» **Input material**:
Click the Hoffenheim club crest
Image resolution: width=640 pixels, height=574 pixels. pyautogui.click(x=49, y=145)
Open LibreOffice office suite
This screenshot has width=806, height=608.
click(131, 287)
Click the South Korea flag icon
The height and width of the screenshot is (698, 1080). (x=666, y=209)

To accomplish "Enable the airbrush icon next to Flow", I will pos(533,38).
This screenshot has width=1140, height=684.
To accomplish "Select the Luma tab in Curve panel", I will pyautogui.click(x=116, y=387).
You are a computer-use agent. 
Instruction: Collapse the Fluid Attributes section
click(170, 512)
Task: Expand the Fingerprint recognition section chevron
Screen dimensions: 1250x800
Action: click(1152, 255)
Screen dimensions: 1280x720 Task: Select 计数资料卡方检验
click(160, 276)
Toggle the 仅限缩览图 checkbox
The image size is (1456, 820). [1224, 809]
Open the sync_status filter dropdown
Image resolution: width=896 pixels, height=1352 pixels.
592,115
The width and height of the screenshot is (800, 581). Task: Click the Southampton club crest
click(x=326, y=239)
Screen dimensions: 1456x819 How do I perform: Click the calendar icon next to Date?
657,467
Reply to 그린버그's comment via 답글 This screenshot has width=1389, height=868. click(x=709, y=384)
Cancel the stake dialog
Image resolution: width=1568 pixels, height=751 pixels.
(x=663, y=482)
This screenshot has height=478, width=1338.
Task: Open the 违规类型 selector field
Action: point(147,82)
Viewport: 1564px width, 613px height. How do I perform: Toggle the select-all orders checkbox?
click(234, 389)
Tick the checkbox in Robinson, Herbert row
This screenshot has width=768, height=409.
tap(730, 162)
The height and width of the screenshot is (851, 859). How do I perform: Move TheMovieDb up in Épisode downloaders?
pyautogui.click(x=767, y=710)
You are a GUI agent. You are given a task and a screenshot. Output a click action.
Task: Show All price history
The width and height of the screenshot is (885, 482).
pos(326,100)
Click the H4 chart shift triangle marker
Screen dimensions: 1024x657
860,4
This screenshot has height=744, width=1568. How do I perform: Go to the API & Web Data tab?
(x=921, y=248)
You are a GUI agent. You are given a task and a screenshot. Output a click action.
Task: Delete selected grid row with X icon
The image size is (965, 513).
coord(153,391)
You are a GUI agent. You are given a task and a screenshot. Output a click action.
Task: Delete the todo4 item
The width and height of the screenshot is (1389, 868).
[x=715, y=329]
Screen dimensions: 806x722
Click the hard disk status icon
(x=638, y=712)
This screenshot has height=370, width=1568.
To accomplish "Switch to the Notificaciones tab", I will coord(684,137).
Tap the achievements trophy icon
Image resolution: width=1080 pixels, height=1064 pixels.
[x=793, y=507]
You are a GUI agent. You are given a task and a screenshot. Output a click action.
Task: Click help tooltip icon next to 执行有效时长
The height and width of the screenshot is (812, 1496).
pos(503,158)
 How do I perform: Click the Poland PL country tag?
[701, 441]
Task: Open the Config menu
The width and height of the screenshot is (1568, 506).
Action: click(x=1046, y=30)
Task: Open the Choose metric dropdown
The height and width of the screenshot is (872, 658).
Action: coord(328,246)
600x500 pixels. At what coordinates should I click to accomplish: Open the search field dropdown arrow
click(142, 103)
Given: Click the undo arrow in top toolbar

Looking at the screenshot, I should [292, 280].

» **Requirements**: Identify each line in the listing above that contains the word "icon" and copy those lines out in full.

» **Output for this task**:
Click the South Korea flag icon
To accomplish "Enable the airbrush icon next to Flow", I will pos(533,38).
Screen dimensions: 1456x819 How do I perform: Click the calendar icon next to Date?
Task: Delete selected grid row with X icon
Click the hard disk status icon
Tap the achievements trophy icon
Task: Click help tooltip icon next to 执行有效时长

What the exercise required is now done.